Submitted by Jeffrey Snider via Alhambra Investment Partners,
There is a growing body of public work that suggests Federal Reserve officials are prepared now for a very different sort of normalization than what had been envisioned up until this year. That comes, as noted earlier, with the realization that the economy is not just in rough shape but likely to remain that way for the foreseeable future.
The important caveat left off that bleak pronouncement is actually ceteris paribus. So long as the current policy and monetary system remains firmly in place, there is little hope the global economy will just spontaneously ignite. Since economists and central bankers have made it clear they aren’t going anywhere despite being wrong about everything up to now, here we are.
Even Janet Yellen has been forced to concede that even if the Fed does manage to get on with further rate hikes, the ultimate destination for them in nominal terms is much less than prior “cycles.” Current thinking seems to be aiming for around 3% for the federal funds rate rather than 5% as had long been accepted. The way things are going, and as the Japanese showed, they will be lucky to get even half that far.
But in what can be only another sign of just how twisted, upside down, and easily receptive to pretzel logic the mainstream is now, that is supposed to be a good thing especially for stocks. Writing today for BloombergView, Mohamed El-Erian, chief economic advisor for Allianz, makes this exact argument.
Equity investors have also been reassured by the growing — and correct — recognition that this Fed hiking cycle will depart drastically from historical norms. Instead of following a relatively linear path of increases at regular intervals, it will have pronounced “stop-go” characteristics. Also, and perhaps more importantly, the endpoint — or what economists call the “neutral rate” — will be considerably lower than recent historical averages.

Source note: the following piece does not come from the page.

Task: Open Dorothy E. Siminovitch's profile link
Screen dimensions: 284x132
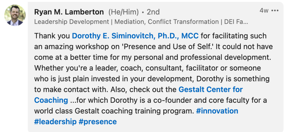Action: (x=135, y=36)
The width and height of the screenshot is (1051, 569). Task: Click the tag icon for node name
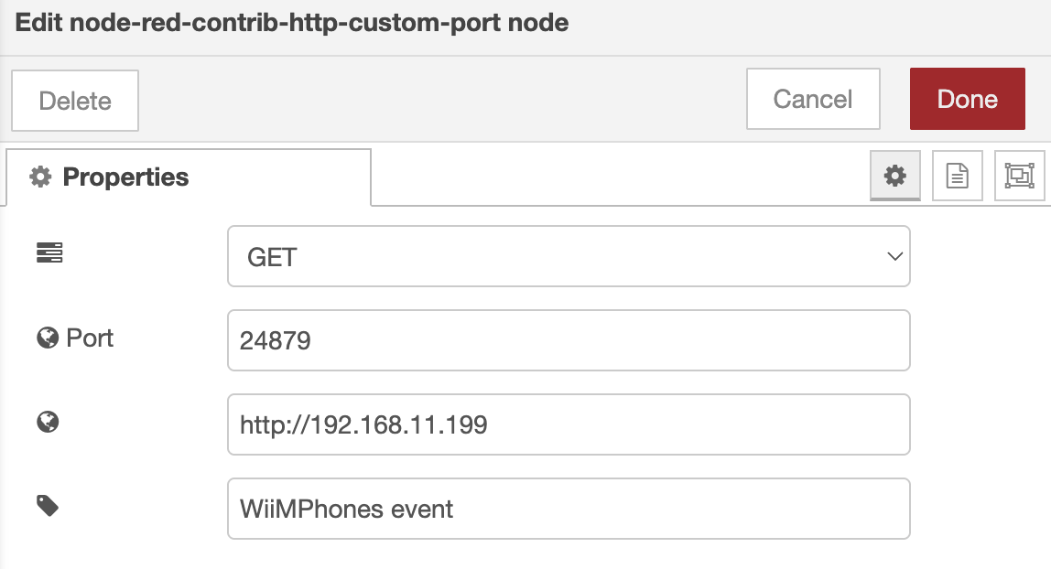pos(48,506)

How in the world is that a good thing that would “reassure” equity investors? Truly rational investors make decisions based on discounted information about the future, and what El-Erian suggests here (and he hasn’t been alone) is that stock investors show more preference for “accommodative” monetary policy than actual growth. A lower rate ceiling implies without much ambiguity continued awful economic conditions here and elsewhere around the world. But to the screwed up nature of mainstream thought, so long as monetary policy is lower overall continued stagnation is forgiven, perhaps even to be mildly celebrated?
What does it mean by claiming “accommodation” that gives “investors” so much apparent comfort? It can’t mean that in economic terms for obvious reasons; instead we are led to believe that low (meaning desperately insufficient) growth isn’t all that bad so long as interest rates don’t rise too far. Investors are supposed to be paying for growth, not the failure of interest rate “stimulus” to seed it. If the Fed feels it can’t raise rates all that much, with a true “ceiling” yet to be determined, it is a much riskier, not less risky, environment.
The idea of a lower R* or r-star is truly a defining defeat, though it is, like El-Erian’s attempt here, being spun into what is nothing more than rationalization. As I wrote in September, the falling R-star can mean nothing else:
There is more complexity when we talk about inflation, of course, but by and large it is commodity prices that have thwarted John William’s (or Janet Yellen’s) “normalizing” narrative. Commodities have been falling more intensely since the middle of 2014 but really dating back to the middle of 2011. Both of those inflections recall and are related to obvious eurodollar or global wholesale money events. Thus, even subscribing to Wicksell’s theory, the current rate must now be, as it has been, above the natural rate, unambiguously indicating “tight” money. Whether it is via Friedman’s interest rate fallacy or Wicksell’s natural rate hypothesis, both arrive at the same conclusion due to seemingly intractable market prices.
Central banks assume that means they have to “stimulate” more when in fact it is just their math telling them they haven’t stimulated at all – at least not where it counts and has been needed. Translating depression into econometrics is a long and costly affair, but it is at least starting to be done, slowly and in discrete pieces. R* may yet be of some great value, insofar as further calculating just how little monetary authorities know about money.
Reception of and belief about QE have been very much cult-like and it was thus too thinly constructed to withstand being so thoroughly debunked. This is not even close to making the best of a bad situation; it is instead claiming positive attributes that just don’t exist, being downright offensive to common sense. How anyone, let alone El-Erian, wrote that paragraph (contained within an article further rationalizing the latest of the “rising dollar”) without awareness of its very basic flaw can at best be described as intentionally obtuse while still bordering upon nakedly deceiving. The world of the near future is going to be bad, worse than everything “we” have been expecting, but take heart, the Fed’s monetary policy will reflect just that. Translating it from the original mainstream thought-bubble language truly reveals its truly absurd premise… The Fed failed, and that changes everything; including and especially what is to be made of “accommodation” and what it is that might have “reassured” equity investors in the past and might do so (or not) going forward.